## What you have to do
Print the data that follows, exactly and completely.

## Available records
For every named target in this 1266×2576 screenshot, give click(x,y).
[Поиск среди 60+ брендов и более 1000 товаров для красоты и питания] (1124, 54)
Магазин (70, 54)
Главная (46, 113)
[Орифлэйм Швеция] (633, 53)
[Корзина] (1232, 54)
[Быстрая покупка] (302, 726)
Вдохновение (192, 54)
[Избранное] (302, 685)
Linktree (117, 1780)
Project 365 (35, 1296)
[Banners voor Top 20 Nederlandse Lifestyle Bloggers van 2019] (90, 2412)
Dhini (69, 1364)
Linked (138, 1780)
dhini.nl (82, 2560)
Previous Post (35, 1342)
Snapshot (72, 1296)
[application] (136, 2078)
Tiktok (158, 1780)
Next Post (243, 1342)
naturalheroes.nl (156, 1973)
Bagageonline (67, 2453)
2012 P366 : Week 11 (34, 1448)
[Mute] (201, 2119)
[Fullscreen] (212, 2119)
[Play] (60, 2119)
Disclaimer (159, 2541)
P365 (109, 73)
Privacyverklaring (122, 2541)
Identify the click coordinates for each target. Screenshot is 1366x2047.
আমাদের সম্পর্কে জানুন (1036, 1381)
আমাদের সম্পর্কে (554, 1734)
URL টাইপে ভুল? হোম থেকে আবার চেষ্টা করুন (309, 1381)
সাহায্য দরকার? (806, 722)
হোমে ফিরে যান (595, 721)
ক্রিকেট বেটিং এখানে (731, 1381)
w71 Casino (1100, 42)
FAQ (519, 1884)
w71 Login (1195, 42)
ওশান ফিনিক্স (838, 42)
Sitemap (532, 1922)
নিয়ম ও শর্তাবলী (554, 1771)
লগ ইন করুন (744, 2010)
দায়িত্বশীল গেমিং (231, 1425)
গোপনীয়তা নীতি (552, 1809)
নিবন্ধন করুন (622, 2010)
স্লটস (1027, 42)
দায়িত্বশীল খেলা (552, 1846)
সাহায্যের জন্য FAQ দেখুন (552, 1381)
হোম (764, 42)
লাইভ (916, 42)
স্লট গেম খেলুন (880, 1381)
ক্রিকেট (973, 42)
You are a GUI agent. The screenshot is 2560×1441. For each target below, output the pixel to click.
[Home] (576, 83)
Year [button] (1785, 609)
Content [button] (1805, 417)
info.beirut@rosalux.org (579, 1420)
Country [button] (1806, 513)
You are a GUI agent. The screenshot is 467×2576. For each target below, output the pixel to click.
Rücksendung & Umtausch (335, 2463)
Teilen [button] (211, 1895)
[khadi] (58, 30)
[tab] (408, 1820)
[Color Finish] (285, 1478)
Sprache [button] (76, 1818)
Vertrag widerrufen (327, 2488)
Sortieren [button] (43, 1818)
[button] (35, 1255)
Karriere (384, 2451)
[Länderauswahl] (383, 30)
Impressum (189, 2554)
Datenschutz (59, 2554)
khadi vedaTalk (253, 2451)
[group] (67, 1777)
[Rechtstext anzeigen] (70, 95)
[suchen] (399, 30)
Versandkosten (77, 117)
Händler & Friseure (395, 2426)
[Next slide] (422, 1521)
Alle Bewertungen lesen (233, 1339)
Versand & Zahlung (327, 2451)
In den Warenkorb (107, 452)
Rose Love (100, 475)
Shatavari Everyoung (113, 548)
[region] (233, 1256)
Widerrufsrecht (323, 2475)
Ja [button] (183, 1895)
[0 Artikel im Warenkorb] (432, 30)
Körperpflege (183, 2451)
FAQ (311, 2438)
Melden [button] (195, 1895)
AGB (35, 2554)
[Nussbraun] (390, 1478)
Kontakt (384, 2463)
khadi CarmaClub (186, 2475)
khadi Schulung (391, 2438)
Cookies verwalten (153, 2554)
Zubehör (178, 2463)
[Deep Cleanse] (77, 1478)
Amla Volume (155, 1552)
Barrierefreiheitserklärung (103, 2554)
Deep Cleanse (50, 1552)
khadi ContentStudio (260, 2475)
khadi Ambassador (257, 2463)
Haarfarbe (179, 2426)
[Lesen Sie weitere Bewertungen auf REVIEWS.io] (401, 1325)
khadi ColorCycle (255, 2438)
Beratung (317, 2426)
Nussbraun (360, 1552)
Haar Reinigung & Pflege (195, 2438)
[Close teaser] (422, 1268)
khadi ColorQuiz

## Response to this exercise
For every named target in this 1266×2576 screenshot, give click(x,y).
[Поиск среди 60+ брендов и более 1000 товаров для красоты и питания] (1124, 54)
Магазин (70, 54)
Главная (46, 113)
[Орифлэйм Швеция] (633, 53)
[Корзина] (1232, 54)
[Быстрая покупка] (302, 726)
Вдохновение (192, 54)
[Избранное] (302, 685)
Linktree (117, 1780)
Project 365 (35, 1296)
[Banners voor Top 20 Nederlandse Lifestyle Bloggers van 2019] (90, 2412)
Dhini (69, 1364)
Linked (138, 1780)
dhini.nl (82, 2560)
Previous Post (35, 1342)
Snapshot (72, 1296)
[application] (136, 2078)
Tiktok (158, 1780)
Next Post (243, 1342)
naturalheroes.nl (156, 1973)
Bagageonline (67, 2453)
2012 P366 : Week 11 (34, 1448)
[Mute] (201, 2119)
[Fullscreen] (212, 2119)
[Play] (60, 2119)
Disclaimer (159, 2541)
P365 (109, 73)
Privacyverklaring (122, 2541)
Identify the click coordinates for each target. Screenshot is 1366x2047.
আমাদের সম্পর্কে জানুন (1036, 1381)
আমাদের সম্পর্কে (554, 1734)
URL টাইপে ভুল? হোম থেকে আবার চেষ্টা করুন (309, 1381)
সাহায্য দরকার? (806, 722)
হোমে ফিরে যান (595, 721)
ক্রিকেট বেটিং এখানে (731, 1381)
w71 Casino (1100, 42)
FAQ (519, 1884)
w71 Login (1195, 42)
ওশান ফিনিক্স (838, 42)
Sitemap (532, 1922)
নিয়ম ও শর্তাবলী (554, 1771)
লগ ইন করুন (744, 2010)
দায়িত্বশীল গেমিং (231, 1425)
গোপনীয়তা নীতি (552, 1809)
নিবন্ধন করুন (622, 2010)
স্লটস (1027, 42)
দায়িত্বশীল খেলা (552, 1846)
সাহায্যের জন্য FAQ দেখুন (552, 1381)
হোম (764, 42)
লাইভ (916, 42)
স্লট গেম খেলুন (880, 1381)
ক্রিকেট (973, 42)
You are a GUI agent. The screenshot is 2560×1441. For each target below, output the pixel to click.
[Home] (576, 83)
Year [button] (1785, 609)
Content [button] (1805, 417)
info.beirut@rosalux.org (579, 1420)
Country [button] (1806, 513)
You are a GUI agent. The screenshot is 467×2576. For each target below, output the pixel to click.
Rücksendung & Umtausch (335, 2463)
Teilen [button] (211, 1895)
[khadi] (58, 30)
[tab] (408, 1820)
[Color Finish] (285, 1478)
Sprache [button] (76, 1818)
Vertrag widerrufen (327, 2488)
Sortieren [button] (43, 1818)
[button] (35, 1255)
Karriere (384, 2451)
[Länderauswahl] (383, 30)
Impressum (189, 2554)
Datenschutz (59, 2554)
khadi vedaTalk (253, 2451)
[group] (67, 1777)
[Rechtstext anzeigen] (70, 95)
[suchen] (399, 30)
Versandkosten (77, 117)
Händler & Friseure (395, 2426)
[Next slide] (422, 1521)
Alle Bewertungen lesen (233, 1339)
Versand & Zahlung (327, 2451)
In den Warenkorb (107, 452)
Rose Love (100, 475)
Shatavari Everyoung (113, 548)
[region] (233, 1256)
Widerrufsrecht (323, 2475)
Ja [button] (183, 1895)
[0 Artikel im Warenkorb] (432, 30)
Körperpflege (183, 2451)
FAQ (311, 2438)
Melden [button] (195, 1895)
AGB (35, 2554)
[Nussbraun] (390, 1478)
Kontakt (384, 2463)
khadi CarmaClub (186, 2475)
khadi Schulung (391, 2438)
Cookies verwalten (153, 2554)
Zubehör (178, 2463)
[Deep Cleanse] (77, 1478)
Amla Volume (155, 1552)
Barrierefreiheitserklärung (103, 2554)
Deep Cleanse (50, 1552)
khadi ContentStudio (260, 2475)
khadi Ambassador (257, 2463)
Haarfarbe (179, 2426)
[Lesen Sie weitere Bewertungen auf REVIEWS.io] (401, 1325)
khadi ColorCycle (255, 2438)
Beratung (317, 2426)
Nussbraun (360, 1552)
Haar Reinigung & Pflege (195, 2438)
[Close teaser] (422, 1268)
khadi ColorQuiz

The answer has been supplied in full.